Civil Society through the Lifecourse

Civil Society through the Lifecourse

Author: Sally Power

Publisher: Policy Press

Published: 2020-10-21

Total Pages: 234

ISBN-13: 1447354877

DOWNLOAD EBOOK

Are young people blindly self-interested? How does university shape students’ political participation? Can busy parents and grandparents find time to volunteer? Challenging conventional thinking, leading academics explore how individuals’ relationships with civil society change over time as different lifecourse events and stages trigger and hinder civic engagement. Drawing on personal narratives, longitudinal cohort studies and national surveys, this unprecedented study considers rarely examined aspects of civic engagement including school students’ sense of social responsibility and the charitable legacy bequests of elderly people and highlights significant implications for those promoting greater civic and political participation.

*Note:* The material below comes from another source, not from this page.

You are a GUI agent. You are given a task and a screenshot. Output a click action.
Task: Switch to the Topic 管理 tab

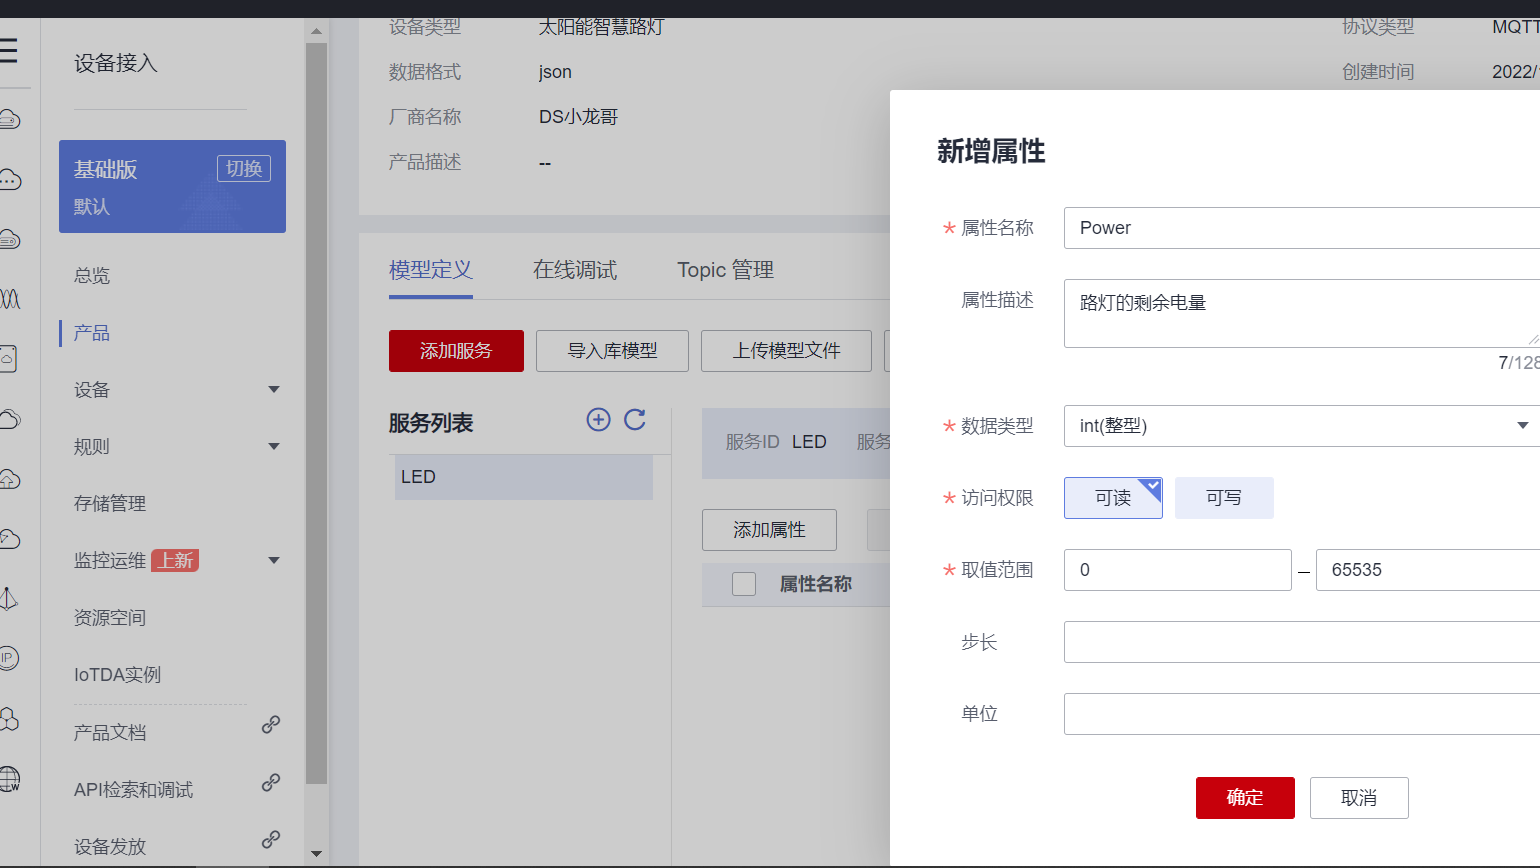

The Oxford Handbook of Civil Society

The Oxford Handbook of Civil Society

Author: Michael Edwards

Publisher: Oxford University Press

Published: 2013-07-04

Total Pages: 532

ISBN-13: 019933014X

DOWNLOAD EBOOK

Broadly speaking, The Oxford Handbook of Civil Society views the topic of civil society through three prisms: as a part of society (voluntary associations), as a kind of society (marked out by certain social norms), and as a space for citizen action and engagement (the public square or sphere).


Civil Society

Civil Society

Author: John R. Ehrenberg

Publisher: NYU Press

Published: 1999-03-01

Total Pages: 304

ISBN-13: 0814722490

DOWNLOAD EBOOK

In the absence of noble public goals, admired leaders, and compelling issues, many warn of a dangerous erosion of civil society. Are they right? What are the roots and implications of their insistent alarm? How can public life be enriched in a period marked by fraying communities, widespread apathy, and unprecedented levels of contempt for politics? How should we be thinking about civil society? Civil Society examines the historical, political, and theoretical evolution of how civil society has been understood for the past two and a half millennia. From Aristotle and the Enlightenment philosophers to Colin Powell's Volunteers for America, Ehrenberg provides an indispensable analysis of the possibilities-and limits-of what this increasingly important idea can offer to contemporary political affairs. Civil Society is the winner of the Michael J. Harrington Award from the Caucus for a New Political Science of APSA for the best book published during 1999.